The difference between knowledge and wisdom?
Knowledge is knowing a tomato is a fruit.
Wisdom is not putting it in a fruit salad. —Peter Kay
Wisdom is something we all want more of. In fact, we can never have too much. I’ve invested the better part of my life seeking ways to be intentionally strategic about everything, in both my personal and professional life, and then teaching that wisdom to others who want to get supreme results in both areas.
Really, isn’t that what wisdom is—intentionally applying the knowledge we have to make smart, strategic judgments and decisions that will take us where we want to go? I call it being intentionally strategic, or strategic thinking.
Some call it acumen, or even astuteness or prudence. The Google Dictionary defines wisdom as “the quality of having experience, knowledge, and good judgment.”
Notice that it’s a combination of the three. Obviously, experience alone—good or bad—doesn’t make you wise, any more than knowledge alone does. I believe wisdom is a powerful blending of the two with intentionally strategic judgment to know where, why, how, and in what ways to apply them to get the best results.
Wisdom is all about thinking. As Jim Norman, my late friend who was also my coach and company president for twenty years, said, “Thinking is hard.” While our thinking is certainly limited by things like our vocabulary, our education, our experiences, and even our focus, I believe the kind of thinking he was talking about was more aligned with wisdom.
It’s the kind of thinking that is not automatic. It’s reflective. It separates and culls the valuable nuggets from the mundane thoughts. It seeks to understand and aptly judge. It rises above the limitations of knowledge and intellect.
Jim was one of the wisest and most strategic thinkers I’ve ever known. Before he passed away a few years ago, we had started writing together a book entitled Thinking: Change Your Thinking, Change Your Results.
Here’s a snippet Jim wrote in the first chapter of that book (which is as far as we got) that I believe illustrates our point that wisdom is all about thinking:
Is there a common element to all problems, regardless of the nature of the problem? I believe there is, and the common element is thinking!
Every new project, strategy, or activity first appeared in someone’s mind as an idea. That means thought is the most basic element in creating, planning, and executing any strategy.
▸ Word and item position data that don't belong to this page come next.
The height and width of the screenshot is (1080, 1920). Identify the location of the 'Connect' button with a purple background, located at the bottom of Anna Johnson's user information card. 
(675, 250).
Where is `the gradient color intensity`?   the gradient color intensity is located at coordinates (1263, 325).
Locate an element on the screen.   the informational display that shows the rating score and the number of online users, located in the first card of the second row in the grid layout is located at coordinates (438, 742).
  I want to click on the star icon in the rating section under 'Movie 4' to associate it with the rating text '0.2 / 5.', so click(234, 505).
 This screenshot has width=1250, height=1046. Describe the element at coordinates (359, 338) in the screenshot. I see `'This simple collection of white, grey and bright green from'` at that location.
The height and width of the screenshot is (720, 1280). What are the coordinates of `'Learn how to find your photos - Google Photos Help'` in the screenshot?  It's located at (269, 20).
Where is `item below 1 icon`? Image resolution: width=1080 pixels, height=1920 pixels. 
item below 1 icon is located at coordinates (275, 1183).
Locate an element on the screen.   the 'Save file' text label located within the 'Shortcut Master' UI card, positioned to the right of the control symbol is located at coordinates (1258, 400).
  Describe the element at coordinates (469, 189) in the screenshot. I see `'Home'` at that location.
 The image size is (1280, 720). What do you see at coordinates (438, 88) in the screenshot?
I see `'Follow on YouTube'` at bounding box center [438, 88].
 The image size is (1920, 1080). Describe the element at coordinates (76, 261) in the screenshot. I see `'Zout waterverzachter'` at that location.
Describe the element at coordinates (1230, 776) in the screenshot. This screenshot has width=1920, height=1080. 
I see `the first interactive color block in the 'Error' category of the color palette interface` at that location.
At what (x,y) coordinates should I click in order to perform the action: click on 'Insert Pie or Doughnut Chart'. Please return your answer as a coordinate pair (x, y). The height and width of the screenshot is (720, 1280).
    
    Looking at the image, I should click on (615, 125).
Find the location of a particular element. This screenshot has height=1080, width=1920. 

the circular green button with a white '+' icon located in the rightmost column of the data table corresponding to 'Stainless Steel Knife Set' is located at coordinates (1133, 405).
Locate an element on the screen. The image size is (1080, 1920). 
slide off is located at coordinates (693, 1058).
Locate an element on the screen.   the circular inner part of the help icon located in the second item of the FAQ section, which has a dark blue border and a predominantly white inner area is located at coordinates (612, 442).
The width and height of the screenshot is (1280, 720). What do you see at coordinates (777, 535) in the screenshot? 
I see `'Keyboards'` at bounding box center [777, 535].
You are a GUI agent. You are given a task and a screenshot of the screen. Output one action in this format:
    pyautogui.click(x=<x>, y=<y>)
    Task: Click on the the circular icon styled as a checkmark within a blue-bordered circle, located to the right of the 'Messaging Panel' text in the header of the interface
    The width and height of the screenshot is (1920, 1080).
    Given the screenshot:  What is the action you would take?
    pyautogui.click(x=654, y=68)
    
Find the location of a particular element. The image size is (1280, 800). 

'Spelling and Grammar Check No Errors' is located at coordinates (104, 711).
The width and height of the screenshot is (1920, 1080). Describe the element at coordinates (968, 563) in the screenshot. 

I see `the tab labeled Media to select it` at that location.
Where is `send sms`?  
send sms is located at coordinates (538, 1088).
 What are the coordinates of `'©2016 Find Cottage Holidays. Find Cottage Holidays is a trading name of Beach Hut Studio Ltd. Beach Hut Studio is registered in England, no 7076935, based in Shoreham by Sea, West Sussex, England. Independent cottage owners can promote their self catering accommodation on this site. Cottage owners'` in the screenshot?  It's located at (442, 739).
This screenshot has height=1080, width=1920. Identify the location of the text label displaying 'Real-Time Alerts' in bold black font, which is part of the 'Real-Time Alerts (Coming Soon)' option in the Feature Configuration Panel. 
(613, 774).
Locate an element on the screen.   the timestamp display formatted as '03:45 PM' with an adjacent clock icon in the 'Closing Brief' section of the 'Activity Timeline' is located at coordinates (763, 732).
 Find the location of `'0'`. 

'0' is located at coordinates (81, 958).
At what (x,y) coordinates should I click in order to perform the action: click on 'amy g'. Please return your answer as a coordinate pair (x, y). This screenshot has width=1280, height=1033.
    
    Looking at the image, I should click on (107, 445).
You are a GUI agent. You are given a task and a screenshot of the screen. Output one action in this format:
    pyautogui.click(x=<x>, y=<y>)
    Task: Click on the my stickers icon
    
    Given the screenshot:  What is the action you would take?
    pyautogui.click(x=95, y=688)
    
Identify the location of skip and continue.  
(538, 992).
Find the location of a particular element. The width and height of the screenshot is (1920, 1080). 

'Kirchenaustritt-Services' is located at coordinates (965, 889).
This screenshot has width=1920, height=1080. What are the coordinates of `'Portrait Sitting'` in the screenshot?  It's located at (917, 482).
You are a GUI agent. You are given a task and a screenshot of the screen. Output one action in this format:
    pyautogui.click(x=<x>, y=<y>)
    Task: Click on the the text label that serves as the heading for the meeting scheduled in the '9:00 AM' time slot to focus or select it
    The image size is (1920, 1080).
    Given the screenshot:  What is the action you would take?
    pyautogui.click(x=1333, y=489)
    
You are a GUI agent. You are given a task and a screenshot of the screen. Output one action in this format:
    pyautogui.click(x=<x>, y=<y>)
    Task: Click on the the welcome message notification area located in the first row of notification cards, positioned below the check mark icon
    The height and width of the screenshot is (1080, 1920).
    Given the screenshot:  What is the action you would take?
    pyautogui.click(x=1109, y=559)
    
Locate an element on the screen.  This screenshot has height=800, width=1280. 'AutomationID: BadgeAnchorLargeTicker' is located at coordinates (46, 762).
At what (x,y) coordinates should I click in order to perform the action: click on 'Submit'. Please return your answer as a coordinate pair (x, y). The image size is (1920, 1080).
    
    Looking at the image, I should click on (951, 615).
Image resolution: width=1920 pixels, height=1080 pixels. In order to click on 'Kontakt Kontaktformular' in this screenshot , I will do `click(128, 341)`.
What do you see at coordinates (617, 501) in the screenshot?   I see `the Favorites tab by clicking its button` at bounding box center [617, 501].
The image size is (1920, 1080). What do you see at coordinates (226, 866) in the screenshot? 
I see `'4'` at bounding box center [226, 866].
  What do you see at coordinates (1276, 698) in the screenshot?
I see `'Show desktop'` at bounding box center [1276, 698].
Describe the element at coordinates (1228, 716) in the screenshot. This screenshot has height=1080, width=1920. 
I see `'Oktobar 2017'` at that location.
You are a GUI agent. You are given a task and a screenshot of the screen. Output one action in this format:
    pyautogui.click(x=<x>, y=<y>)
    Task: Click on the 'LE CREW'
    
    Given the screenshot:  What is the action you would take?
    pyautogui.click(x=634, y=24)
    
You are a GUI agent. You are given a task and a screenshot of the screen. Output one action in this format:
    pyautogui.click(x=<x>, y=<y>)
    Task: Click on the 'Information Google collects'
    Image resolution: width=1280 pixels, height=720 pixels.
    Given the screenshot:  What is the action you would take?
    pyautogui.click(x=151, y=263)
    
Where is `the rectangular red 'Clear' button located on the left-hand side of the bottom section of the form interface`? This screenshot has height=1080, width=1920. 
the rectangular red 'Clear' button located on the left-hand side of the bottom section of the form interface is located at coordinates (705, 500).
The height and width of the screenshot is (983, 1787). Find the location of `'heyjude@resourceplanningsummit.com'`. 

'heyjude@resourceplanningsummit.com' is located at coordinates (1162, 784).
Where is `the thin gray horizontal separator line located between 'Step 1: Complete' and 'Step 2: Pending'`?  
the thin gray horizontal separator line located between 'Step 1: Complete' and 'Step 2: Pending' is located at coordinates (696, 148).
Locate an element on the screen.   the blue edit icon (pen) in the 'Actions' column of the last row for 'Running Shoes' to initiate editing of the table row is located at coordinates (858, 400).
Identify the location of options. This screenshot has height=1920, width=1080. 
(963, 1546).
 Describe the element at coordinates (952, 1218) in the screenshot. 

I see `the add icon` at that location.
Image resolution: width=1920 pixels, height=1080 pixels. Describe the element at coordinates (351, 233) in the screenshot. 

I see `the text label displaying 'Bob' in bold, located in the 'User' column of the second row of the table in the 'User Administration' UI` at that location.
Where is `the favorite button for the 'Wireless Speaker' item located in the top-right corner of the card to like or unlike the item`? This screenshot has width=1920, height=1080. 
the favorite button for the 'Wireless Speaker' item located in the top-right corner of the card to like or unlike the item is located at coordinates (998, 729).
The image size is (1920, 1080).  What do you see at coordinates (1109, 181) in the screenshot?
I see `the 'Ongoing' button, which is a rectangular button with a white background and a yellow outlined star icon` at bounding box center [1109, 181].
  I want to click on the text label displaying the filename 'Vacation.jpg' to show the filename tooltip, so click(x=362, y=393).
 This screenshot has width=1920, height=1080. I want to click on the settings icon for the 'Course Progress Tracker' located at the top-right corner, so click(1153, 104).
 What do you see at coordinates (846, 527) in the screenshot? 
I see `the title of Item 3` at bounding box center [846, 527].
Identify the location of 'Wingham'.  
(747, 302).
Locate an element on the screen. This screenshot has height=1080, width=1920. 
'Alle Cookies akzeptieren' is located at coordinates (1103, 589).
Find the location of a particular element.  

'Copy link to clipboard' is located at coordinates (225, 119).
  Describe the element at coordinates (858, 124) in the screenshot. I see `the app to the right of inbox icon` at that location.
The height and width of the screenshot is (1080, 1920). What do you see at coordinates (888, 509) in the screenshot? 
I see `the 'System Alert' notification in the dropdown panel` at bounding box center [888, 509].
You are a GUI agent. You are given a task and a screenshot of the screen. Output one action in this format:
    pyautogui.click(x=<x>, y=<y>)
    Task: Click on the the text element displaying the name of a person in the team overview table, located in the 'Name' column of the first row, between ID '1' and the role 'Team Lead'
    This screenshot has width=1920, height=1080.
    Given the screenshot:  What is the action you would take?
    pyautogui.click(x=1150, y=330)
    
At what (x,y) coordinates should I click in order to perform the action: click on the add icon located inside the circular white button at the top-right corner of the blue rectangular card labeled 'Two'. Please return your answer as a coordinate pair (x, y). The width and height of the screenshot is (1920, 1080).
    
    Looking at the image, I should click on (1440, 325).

It also means that errors in thinking are the root cause of a failed or disappointing strategy. So thinking is the common element for analyzing poor results.
Based on that concept, flawed thinking becomes the real problem. To correct any failure, the process requires identification of the flawed thinking and some analysis as to why the thinking was flawed.
What was believed to be true that wasn’t true? That question will always reveal that something believed to be true was not true, and that’s the reason the strategy failed.”
Can you see the correlation between strategic thinking and wisdom? In essence, wisdom is thinking at its best, or basically “flawless thinking.” So how do we arrive at such a stage? Let’s look at a powerful concept I teach called the Belief Window.
Our Belief Window
We all have principles and truisms on our Belief Window through which we filter life and process information.
We begin forming the truisms or principles on our Believe Window right after birth, and we add to it based on the people we build our lives around as we get older. They affect everything we see, hear, and experience, and consequently, they affect the choices we make.
Unless you’re operating your life with flawless principles, you’re probably not operating at the level of wisdom you could and, as a result, you’re not achieving the level of success you could. — Click to Tweet
Uncovering the Blind Spots that reveal the flawed principles on your Belief Window can often catapult you toward quickening your achievement!
Faulty Principles = Faulty Results
Accurate Principles = Wisdom …
… which leads to better results.
Another quality a wise person possesses is the ability to put things in perspective. Or better yet, the ability to rise above a preconceived perspective by reflecting on the knowledge, intelligence, and experiences available to them.
Ken Poirot, bestselling author of Mentor Me, puts this twist on it:
Wisdom comes from making mistakes, having the courage to face them, and making adjustments moving forward based upon the knowledge acquired through those experiences.
If you’re looking for better results in your life, maybe it’s time to take stock of the experiences and knowledge you’ve gained, reflect deeply on the mistakes you’ve made, make intentionally strategic adjustments, and move forward in wisdom.
Wisdom is Wealth
As you probably know, I’m all about helping people think at a deeper level. That’s my gift. So I’m asking you to think deeply for a moment.
How focused and determined are you to acquire wisdom? Remember that seeking smart advice is one of the best ways to do that. How much are you investing in being coached and/or mentored? How about training? Are you gaining wisdom from others through blogs, podcasts, videos, apps, etc.? The lists of available resources for acquiring wisdom is endless.
I hope this blog post has inspired you. I hope it helps you, both now and in the future, be more intentionally strategic in growing your wisdom, accumulating it, bringing it into your team, and applying it so you get extraordinary results in every area of your life.